What Can Epidemiologists Learn from Historic Heat Waves? The Case of Boston, July 1911

Department of Epidemiology Seminar Series

Speaker:

David S. Jones, M.D., Ph.D.
A. Bernard Ackerman Professor of the Culture of  Medicine
Faculty of Arts and Sciences and the Faculty of  Medicine, Harvard University

Professor of Epidemiology, Harvard T.H. Chan School of Public Health

Abstract: Epidemiologists (and historians) have learned an enormous amount by studying past outbreaks of infectious disease. Histories of epidemics have been used to calibrate epidemiological models and to understand the ways in which societies will likely respond to future disease outbreaks. Over the past decade, researchers and government officials have become increasingly concerned about climate related threats to public health, including heat waves, droughts, forest fires, and other extreme weather events. Like epidemics, these all have historical precedents. It is possible to examine the history of past climate-health emergencies in search of both epidemiological and historical insight into the nature of these threats. I will demonstrate this approach with an analysis of the heat wave that produced the hottest day in Boston history, July 4, 1911.

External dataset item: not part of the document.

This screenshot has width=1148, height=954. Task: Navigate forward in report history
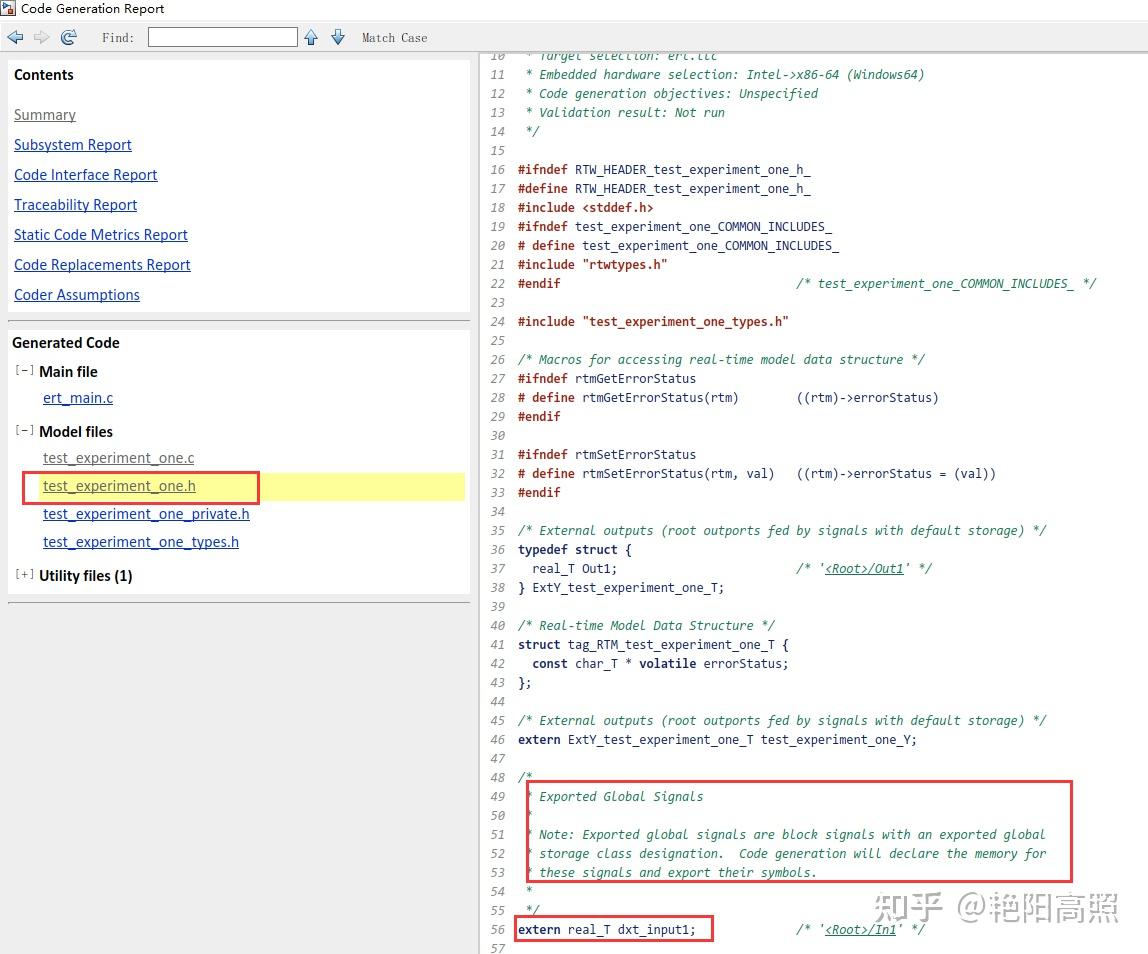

Bio: Trained in psychiatry and history of science, David Jones is the Ackerman Professor of the Culture of Medicine at Harvard University. His research has focused on the causes and meanings of health inequalities (Rationalizing Epidemics: Meanings and Uses of American Indian Mortality since 1600) and the history of decision making in cardiac therapeutics (Broken Hearts: The Tangled History of Cardiac Care). He is currently at work on several other histories, of the evolution of coronary artery surgery, of heart disease and cardiac therapeutics in India, and of the threats of air pollution and global warming to health. His teaching at Harvard College and Harvard Medical School explores the history of medicine, medical ethics, and social medicine.